There was no statistically significant difference in the rate of new infections between women assigned to the three investigational products and women using placebo. Among the 994 women who were assigned to daily use of Truvada, 61 women became infected with HIV (4.7 percent rate of new infections) compared with 60 of 1,008 women who became infected in the oral placebo group (4.6 percent rate of new infections). Of the 1,002 participants in the daily oral tenofovir group, 60 women acquired HIV. However, the rate of new HIV infections was calculated to reflect what had occurred up until Oct. 3, 2011, when study sites began informing participants that testing of oral tenofovir would end. At this time, 52 women acquired HIV (6.3 percent rate of new infections) compared with 35 of 1,008 women who became infected in the placebo arm (4.2 percent rate of new infections). Of the 1,003 women assigned to use daily tenofovir gel, 61 became infected with HIV (5.9 percent rate of new infections), and 70 infections occurred among the 1,000 women in the placebo gel group (6.8 percent rate of new infections). Women who became infected with HIV during the VOICE study were referred to local sites for appropriate medical care and treatment.

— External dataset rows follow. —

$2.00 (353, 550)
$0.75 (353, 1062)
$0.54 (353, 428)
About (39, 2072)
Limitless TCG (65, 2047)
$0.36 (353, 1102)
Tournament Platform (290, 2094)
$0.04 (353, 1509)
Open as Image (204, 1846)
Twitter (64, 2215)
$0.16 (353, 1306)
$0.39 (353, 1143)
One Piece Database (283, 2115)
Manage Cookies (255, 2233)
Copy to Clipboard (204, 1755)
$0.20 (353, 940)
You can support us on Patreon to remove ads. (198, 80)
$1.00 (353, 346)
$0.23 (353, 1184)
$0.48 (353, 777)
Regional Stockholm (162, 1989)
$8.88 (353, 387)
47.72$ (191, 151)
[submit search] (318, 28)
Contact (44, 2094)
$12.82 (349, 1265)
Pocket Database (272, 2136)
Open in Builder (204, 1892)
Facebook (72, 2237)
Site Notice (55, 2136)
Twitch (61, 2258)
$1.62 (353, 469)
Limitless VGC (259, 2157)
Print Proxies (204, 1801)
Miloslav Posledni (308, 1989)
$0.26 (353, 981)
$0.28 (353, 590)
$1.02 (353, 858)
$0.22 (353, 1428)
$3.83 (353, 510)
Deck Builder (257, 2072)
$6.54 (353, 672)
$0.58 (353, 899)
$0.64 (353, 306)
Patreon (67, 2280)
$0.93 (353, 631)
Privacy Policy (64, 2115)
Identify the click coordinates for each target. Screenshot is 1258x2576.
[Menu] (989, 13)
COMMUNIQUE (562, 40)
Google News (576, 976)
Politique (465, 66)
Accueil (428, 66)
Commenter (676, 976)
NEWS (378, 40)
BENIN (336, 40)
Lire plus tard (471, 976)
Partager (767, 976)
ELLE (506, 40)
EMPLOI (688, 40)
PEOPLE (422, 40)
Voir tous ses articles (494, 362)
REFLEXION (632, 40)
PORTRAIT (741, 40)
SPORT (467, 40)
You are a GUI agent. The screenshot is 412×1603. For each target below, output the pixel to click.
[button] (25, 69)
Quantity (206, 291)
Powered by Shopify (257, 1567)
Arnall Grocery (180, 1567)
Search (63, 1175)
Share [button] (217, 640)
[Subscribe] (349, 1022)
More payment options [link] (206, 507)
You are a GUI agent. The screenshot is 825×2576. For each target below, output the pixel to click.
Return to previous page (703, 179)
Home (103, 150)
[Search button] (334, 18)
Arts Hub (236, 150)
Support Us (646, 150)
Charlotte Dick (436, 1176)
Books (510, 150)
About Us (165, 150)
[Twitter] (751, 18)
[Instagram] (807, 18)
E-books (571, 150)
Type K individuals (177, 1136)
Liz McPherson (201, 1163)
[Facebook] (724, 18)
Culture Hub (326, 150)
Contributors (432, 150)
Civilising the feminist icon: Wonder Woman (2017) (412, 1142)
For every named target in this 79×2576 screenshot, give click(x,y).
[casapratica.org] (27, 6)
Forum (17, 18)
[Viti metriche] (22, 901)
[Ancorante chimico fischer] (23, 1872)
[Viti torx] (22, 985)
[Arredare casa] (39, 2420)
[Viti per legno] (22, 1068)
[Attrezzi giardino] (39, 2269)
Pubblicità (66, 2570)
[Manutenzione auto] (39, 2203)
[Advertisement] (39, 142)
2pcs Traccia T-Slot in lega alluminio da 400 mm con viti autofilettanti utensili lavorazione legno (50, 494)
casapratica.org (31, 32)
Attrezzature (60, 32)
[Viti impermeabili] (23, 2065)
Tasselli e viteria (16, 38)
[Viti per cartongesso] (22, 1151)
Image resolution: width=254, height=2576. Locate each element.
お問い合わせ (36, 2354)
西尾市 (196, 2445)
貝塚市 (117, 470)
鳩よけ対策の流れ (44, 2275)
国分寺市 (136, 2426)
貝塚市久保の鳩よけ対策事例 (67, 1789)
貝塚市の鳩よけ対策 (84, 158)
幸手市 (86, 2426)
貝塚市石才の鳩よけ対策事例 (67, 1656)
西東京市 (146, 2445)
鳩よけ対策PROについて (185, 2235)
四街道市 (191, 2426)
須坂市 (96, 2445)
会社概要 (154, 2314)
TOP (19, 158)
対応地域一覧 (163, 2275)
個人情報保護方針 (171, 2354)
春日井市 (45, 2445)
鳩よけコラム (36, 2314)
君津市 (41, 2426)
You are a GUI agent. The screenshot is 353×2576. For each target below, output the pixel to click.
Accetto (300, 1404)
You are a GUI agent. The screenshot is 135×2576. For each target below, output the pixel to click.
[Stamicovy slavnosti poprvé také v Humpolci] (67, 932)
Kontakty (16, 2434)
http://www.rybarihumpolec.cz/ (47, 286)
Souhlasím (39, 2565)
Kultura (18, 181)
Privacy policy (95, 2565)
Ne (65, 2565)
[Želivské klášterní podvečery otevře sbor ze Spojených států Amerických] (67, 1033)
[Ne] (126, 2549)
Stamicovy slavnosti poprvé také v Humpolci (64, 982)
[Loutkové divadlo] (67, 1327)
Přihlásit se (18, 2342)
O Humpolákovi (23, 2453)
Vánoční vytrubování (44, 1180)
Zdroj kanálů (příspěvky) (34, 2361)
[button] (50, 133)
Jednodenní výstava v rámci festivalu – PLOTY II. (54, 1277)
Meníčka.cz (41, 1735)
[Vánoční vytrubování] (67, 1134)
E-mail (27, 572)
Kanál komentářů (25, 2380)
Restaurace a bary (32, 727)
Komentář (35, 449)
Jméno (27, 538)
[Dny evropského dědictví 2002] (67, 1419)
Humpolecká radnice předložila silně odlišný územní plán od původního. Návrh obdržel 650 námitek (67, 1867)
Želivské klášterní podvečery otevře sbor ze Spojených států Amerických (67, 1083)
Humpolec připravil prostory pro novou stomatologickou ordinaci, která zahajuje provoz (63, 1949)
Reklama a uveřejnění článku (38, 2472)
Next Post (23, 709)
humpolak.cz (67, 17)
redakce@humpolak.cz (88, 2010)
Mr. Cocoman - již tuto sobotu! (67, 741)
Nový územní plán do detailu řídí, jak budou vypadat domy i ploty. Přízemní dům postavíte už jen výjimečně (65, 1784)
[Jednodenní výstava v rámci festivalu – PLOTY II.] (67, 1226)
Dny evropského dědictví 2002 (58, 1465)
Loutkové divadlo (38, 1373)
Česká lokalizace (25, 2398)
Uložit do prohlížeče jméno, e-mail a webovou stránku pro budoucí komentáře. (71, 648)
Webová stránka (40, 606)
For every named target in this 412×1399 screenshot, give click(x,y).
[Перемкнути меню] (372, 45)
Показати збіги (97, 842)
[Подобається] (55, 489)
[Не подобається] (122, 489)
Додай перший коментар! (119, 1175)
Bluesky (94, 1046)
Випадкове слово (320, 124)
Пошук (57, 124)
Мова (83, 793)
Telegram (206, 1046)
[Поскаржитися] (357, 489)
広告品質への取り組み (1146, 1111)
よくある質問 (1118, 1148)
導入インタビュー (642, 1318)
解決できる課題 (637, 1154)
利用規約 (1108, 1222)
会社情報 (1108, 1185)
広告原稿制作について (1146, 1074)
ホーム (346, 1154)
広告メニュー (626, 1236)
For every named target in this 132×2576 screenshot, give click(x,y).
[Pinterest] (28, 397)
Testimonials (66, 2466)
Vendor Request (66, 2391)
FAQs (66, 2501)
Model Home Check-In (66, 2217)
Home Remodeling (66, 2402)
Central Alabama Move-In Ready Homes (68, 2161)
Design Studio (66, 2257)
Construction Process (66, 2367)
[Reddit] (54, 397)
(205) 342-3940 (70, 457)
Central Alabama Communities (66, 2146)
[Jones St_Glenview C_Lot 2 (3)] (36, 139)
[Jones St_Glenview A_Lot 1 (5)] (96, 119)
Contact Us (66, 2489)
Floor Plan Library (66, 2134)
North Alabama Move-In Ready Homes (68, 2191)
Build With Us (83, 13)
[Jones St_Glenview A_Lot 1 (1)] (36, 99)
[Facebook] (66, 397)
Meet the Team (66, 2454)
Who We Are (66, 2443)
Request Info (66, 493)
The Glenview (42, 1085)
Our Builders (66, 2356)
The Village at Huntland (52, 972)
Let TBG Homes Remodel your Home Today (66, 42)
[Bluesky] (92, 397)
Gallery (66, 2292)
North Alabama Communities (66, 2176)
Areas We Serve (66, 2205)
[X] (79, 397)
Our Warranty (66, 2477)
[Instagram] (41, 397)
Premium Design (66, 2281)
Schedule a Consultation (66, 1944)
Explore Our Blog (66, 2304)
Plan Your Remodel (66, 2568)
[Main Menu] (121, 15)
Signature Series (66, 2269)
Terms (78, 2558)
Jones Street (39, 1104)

During the course of the study, adherence to each of the three approaches was anticipated to be roughly 90 percent based on what study participants reported to clinic site staff and monthly counts of unused gel applicators and leftover study pills that were returned to the sites. However, in a blood sample analysis of 773 participants, including 185 participants who became HIV-infected, it became clear that adherence was low across each of the study's three investigational product groups. Drug was detected in the blood of 29 percent of the women in the Truvada group, 28 percent in the oral tenofovir group and 23 percent among those in the tenofovir gel group. When examining the data by age, young, single women were less likely to use their assigned treatment strategy. For example, among the women assigned to use oral Truvada, drug was detected in the blood of only 21 percent of young, single women compared to 54 percent of those married and over the age of 25.
"Based on our findings, it is clear that young, single women in Africa continue to be at very high risk for HIV infection and may need the greatest assistance with using prevention strategies consistently," said Dr. Marrazzo. Among VOICE study participants, the rate of new HIV infections was nearly 9 percent among unmarried women under the age of 25 compared to 0.8 percent for older married women, a statistically significant difference.
Through two ongoing behavioral studies involving VOICE participants, researchers are hoping to gain insight as to why the women did or did not use the investigational products. Results from those two studies are expected later this year.